**Record set:**
%%

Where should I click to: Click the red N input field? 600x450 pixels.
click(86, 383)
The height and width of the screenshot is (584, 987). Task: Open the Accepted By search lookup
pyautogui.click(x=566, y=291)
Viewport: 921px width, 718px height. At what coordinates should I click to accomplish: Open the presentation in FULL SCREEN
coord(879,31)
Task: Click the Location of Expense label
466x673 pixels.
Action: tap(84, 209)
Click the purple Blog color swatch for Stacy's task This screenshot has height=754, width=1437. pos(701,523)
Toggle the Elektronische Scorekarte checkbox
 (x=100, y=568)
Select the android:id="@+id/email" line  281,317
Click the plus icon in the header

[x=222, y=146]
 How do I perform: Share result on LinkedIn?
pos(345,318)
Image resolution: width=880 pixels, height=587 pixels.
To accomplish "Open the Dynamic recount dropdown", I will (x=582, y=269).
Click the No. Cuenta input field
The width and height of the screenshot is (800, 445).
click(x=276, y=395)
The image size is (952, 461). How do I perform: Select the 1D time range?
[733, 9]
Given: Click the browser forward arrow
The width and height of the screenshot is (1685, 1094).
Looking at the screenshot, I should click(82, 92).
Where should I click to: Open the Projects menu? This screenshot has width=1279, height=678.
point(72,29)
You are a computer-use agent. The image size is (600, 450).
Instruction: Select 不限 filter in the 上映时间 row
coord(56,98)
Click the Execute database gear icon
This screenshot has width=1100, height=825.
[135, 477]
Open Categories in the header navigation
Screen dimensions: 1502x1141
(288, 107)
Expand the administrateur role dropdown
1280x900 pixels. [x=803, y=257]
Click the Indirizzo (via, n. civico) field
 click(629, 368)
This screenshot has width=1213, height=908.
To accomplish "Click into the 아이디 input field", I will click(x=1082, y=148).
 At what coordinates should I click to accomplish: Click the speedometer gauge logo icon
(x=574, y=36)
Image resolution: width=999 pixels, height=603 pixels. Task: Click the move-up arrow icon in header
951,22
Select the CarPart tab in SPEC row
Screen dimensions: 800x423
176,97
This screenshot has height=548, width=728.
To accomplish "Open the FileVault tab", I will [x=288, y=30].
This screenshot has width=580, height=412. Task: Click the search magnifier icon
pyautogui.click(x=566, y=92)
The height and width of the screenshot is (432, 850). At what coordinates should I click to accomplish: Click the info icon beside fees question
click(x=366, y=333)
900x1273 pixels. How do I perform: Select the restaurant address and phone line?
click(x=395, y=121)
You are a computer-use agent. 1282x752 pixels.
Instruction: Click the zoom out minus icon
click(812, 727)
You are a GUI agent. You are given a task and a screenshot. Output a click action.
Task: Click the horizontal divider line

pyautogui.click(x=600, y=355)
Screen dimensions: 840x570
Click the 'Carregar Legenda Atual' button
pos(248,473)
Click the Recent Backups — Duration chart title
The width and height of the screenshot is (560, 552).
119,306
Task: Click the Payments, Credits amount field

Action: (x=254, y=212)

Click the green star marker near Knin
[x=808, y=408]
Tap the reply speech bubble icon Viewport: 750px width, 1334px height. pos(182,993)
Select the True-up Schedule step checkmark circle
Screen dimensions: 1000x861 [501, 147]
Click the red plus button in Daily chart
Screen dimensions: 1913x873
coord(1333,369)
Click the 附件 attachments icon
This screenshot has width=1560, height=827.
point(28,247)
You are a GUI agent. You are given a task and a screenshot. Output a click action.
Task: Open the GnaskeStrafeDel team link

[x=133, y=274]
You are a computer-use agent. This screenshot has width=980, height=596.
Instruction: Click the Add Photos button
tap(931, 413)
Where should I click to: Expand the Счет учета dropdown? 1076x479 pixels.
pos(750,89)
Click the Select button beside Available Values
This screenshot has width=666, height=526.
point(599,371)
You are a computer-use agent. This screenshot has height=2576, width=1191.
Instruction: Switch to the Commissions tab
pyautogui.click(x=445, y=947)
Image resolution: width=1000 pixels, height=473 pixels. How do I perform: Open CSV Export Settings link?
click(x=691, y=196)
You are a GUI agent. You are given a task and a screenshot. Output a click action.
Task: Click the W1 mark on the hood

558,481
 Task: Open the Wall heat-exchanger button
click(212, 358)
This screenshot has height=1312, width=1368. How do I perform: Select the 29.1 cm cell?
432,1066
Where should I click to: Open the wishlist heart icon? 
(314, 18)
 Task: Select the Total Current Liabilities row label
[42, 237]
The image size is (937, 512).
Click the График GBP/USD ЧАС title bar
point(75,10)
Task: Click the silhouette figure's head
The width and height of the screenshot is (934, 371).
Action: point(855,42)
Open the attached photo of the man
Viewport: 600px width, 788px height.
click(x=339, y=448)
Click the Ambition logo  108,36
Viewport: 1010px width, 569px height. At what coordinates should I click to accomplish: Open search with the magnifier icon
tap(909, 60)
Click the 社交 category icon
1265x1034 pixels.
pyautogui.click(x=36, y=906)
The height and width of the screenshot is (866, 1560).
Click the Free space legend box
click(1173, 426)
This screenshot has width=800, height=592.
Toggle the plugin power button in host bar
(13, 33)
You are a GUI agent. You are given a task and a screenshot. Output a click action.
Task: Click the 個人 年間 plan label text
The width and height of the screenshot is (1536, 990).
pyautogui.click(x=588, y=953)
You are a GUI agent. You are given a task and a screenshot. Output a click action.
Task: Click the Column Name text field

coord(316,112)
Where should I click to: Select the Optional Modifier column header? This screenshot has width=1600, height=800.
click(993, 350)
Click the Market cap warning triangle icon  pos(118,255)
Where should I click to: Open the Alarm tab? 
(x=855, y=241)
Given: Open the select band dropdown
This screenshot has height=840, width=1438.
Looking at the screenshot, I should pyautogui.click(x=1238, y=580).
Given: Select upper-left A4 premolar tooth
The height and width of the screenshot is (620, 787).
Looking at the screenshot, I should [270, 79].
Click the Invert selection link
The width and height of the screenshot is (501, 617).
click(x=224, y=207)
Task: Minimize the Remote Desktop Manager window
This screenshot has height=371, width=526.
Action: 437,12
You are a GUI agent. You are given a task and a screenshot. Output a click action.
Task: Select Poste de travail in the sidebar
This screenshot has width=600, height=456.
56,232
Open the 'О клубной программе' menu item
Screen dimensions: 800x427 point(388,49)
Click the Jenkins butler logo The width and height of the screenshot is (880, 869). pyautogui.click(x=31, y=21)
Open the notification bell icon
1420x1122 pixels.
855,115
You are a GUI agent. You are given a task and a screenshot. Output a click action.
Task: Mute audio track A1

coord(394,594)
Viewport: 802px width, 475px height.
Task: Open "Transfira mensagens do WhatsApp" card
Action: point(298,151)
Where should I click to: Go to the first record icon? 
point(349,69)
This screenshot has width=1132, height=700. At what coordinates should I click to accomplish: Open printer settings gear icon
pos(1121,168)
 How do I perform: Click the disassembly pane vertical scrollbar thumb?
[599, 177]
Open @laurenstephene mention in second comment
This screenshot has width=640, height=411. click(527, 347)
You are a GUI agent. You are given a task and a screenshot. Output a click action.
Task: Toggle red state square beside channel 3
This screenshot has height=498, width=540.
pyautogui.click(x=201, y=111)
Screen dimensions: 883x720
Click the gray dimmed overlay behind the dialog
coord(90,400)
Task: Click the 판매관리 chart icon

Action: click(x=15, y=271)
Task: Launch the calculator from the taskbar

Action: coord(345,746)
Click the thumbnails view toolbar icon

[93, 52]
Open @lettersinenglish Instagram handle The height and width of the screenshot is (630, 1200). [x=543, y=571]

%%

**What you are asked to do:**
Please repeat the listing exactly, with nothing left out.

**Answer space:**
Where should I click to: Click the red N input field? 600x450 pixels.
click(86, 383)
The height and width of the screenshot is (584, 987). Task: Open the Accepted By search lookup
pyautogui.click(x=566, y=291)
Viewport: 921px width, 718px height. At what coordinates should I click to accomplish: Open the presentation in FULL SCREEN
coord(879,31)
Task: Click the Location of Expense label
466x673 pixels.
Action: tap(84, 209)
Click the purple Blog color swatch for Stacy's task This screenshot has height=754, width=1437. pos(701,523)
Toggle the Elektronische Scorekarte checkbox
 (x=100, y=568)
Select the android:id="@+id/email" line  281,317
Click the plus icon in the header

[x=222, y=146]
 How do I perform: Share result on LinkedIn?
pos(345,318)
Image resolution: width=880 pixels, height=587 pixels.
To accomplish "Open the Dynamic recount dropdown", I will (x=582, y=269).
Click the No. Cuenta input field
The width and height of the screenshot is (800, 445).
click(x=276, y=395)
The image size is (952, 461). How do I perform: Select the 1D time range?
[733, 9]
Given: Click the browser forward arrow
The width and height of the screenshot is (1685, 1094).
Looking at the screenshot, I should click(82, 92).
Where should I click to: Open the Projects menu? This screenshot has width=1279, height=678.
point(72,29)
You are a computer-use agent. The image size is (600, 450).
Instruction: Select 不限 filter in the 上映时间 row
coord(56,98)
Click the Execute database gear icon
This screenshot has width=1100, height=825.
[135, 477]
Open Categories in the header navigation
Screen dimensions: 1502x1141
(288, 107)
Expand the administrateur role dropdown
1280x900 pixels. [x=803, y=257]
Click the Indirizzo (via, n. civico) field
 click(629, 368)
This screenshot has width=1213, height=908.
To accomplish "Click into the 아이디 input field", I will click(x=1082, y=148).
 At what coordinates should I click to accomplish: Click the speedometer gauge logo icon
(x=574, y=36)
Image resolution: width=999 pixels, height=603 pixels. Task: Click the move-up arrow icon in header
951,22
Select the CarPart tab in SPEC row
Screen dimensions: 800x423
176,97
This screenshot has height=548, width=728.
To accomplish "Open the FileVault tab", I will [x=288, y=30].
This screenshot has width=580, height=412. Task: Click the search magnifier icon
pyautogui.click(x=566, y=92)
The height and width of the screenshot is (432, 850). At what coordinates should I click to accomplish: Click the info icon beside fees question
click(x=366, y=333)
900x1273 pixels. How do I perform: Select the restaurant address and phone line?
click(x=395, y=121)
You are a computer-use agent. 1282x752 pixels.
Instruction: Click the zoom out minus icon
click(812, 727)
You are a GUI agent. You are given a task and a screenshot. Output a click action.
Task: Click the horizontal divider line

pyautogui.click(x=600, y=355)
Screen dimensions: 840x570
Click the 'Carregar Legenda Atual' button
pos(248,473)
Click the Recent Backups — Duration chart title
The width and height of the screenshot is (560, 552).
119,306
Task: Click the Payments, Credits amount field

Action: (x=254, y=212)

Click the green star marker near Knin
[x=808, y=408]
Tap the reply speech bubble icon Viewport: 750px width, 1334px height. pos(182,993)
Select the True-up Schedule step checkmark circle
Screen dimensions: 1000x861 [501, 147]
Click the red plus button in Daily chart
Screen dimensions: 1913x873
coord(1333,369)
Click the 附件 attachments icon
This screenshot has width=1560, height=827.
point(28,247)
You are a GUI agent. You are given a task and a screenshot. Output a click action.
Task: Open the GnaskeStrafeDel team link

[x=133, y=274]
You are a computer-use agent. This screenshot has width=980, height=596.
Instruction: Click the Add Photos button
tap(931, 413)
Where should I click to: Expand the Счет учета dropdown? 1076x479 pixels.
pos(750,89)
Click the Select button beside Available Values
This screenshot has width=666, height=526.
point(599,371)
You are a computer-use agent. This screenshot has height=2576, width=1191.
Instruction: Switch to the Commissions tab
pyautogui.click(x=445, y=947)
Image resolution: width=1000 pixels, height=473 pixels. How do I perform: Open CSV Export Settings link?
click(x=691, y=196)
You are a GUI agent. You are given a task and a screenshot. Output a click action.
Task: Click the W1 mark on the hood

558,481
 Task: Open the Wall heat-exchanger button
click(212, 358)
This screenshot has height=1312, width=1368. How do I perform: Select the 29.1 cm cell?
432,1066
Where should I click to: Open the wishlist heart icon? 
(314, 18)
 Task: Select the Total Current Liabilities row label
[42, 237]
The image size is (937, 512).
Click the График GBP/USD ЧАС title bar
point(75,10)
Task: Click the silhouette figure's head
The width and height of the screenshot is (934, 371).
Action: point(855,42)
Open the attached photo of the man
Viewport: 600px width, 788px height.
click(x=339, y=448)
Click the Ambition logo  108,36
Viewport: 1010px width, 569px height. At what coordinates should I click to accomplish: Open search with the magnifier icon
tap(909, 60)
Click the 社交 category icon
1265x1034 pixels.
pyautogui.click(x=36, y=906)
The height and width of the screenshot is (866, 1560).
Click the Free space legend box
click(1173, 426)
This screenshot has width=800, height=592.
Toggle the plugin power button in host bar
(13, 33)
You are a GUI agent. You are given a task and a screenshot. Output a click action.
Task: Click the 個人 年間 plan label text
The width and height of the screenshot is (1536, 990).
pyautogui.click(x=588, y=953)
You are a GUI agent. You are given a task and a screenshot. Output a click action.
Task: Click the Column Name text field

coord(316,112)
Where should I click to: Select the Optional Modifier column header? This screenshot has width=1600, height=800.
click(993, 350)
Click the Market cap warning triangle icon  pos(118,255)
Where should I click to: Open the Alarm tab? 
(x=855, y=241)
Given: Open the select band dropdown
This screenshot has height=840, width=1438.
Looking at the screenshot, I should pyautogui.click(x=1238, y=580).
Given: Select upper-left A4 premolar tooth
The height and width of the screenshot is (620, 787).
Looking at the screenshot, I should [270, 79].
Click the Invert selection link
The width and height of the screenshot is (501, 617).
click(x=224, y=207)
Task: Minimize the Remote Desktop Manager window
This screenshot has height=371, width=526.
Action: 437,12
You are a GUI agent. You are given a task and a screenshot. Output a click action.
Task: Select Poste de travail in the sidebar
This screenshot has width=600, height=456.
56,232
Open the 'О клубной программе' menu item
Screen dimensions: 800x427 point(388,49)
Click the Jenkins butler logo The width and height of the screenshot is (880, 869). pyautogui.click(x=31, y=21)
Open the notification bell icon
1420x1122 pixels.
855,115
You are a GUI agent. You are given a task and a screenshot. Output a click action.
Task: Mute audio track A1

coord(394,594)
Viewport: 802px width, 475px height.
Task: Open "Transfira mensagens do WhatsApp" card
Action: point(298,151)
Where should I click to: Go to the first record icon? 
point(349,69)
This screenshot has width=1132, height=700. At what coordinates should I click to accomplish: Open printer settings gear icon
pos(1121,168)
 How do I perform: Click the disassembly pane vertical scrollbar thumb?
[599, 177]
Open @laurenstephene mention in second comment
This screenshot has width=640, height=411. click(527, 347)
You are a GUI agent. You are given a task and a screenshot. Output a click action.
Task: Toggle red state square beside channel 3
This screenshot has height=498, width=540.
pyautogui.click(x=201, y=111)
Screen dimensions: 883x720
Click the gray dimmed overlay behind the dialog
coord(90,400)
Task: Click the 판매관리 chart icon

Action: click(x=15, y=271)
Task: Launch the calculator from the taskbar

Action: coord(345,746)
Click the thumbnails view toolbar icon

[93, 52]
Open @lettersinenglish Instagram handle The height and width of the screenshot is (630, 1200). [x=543, y=571]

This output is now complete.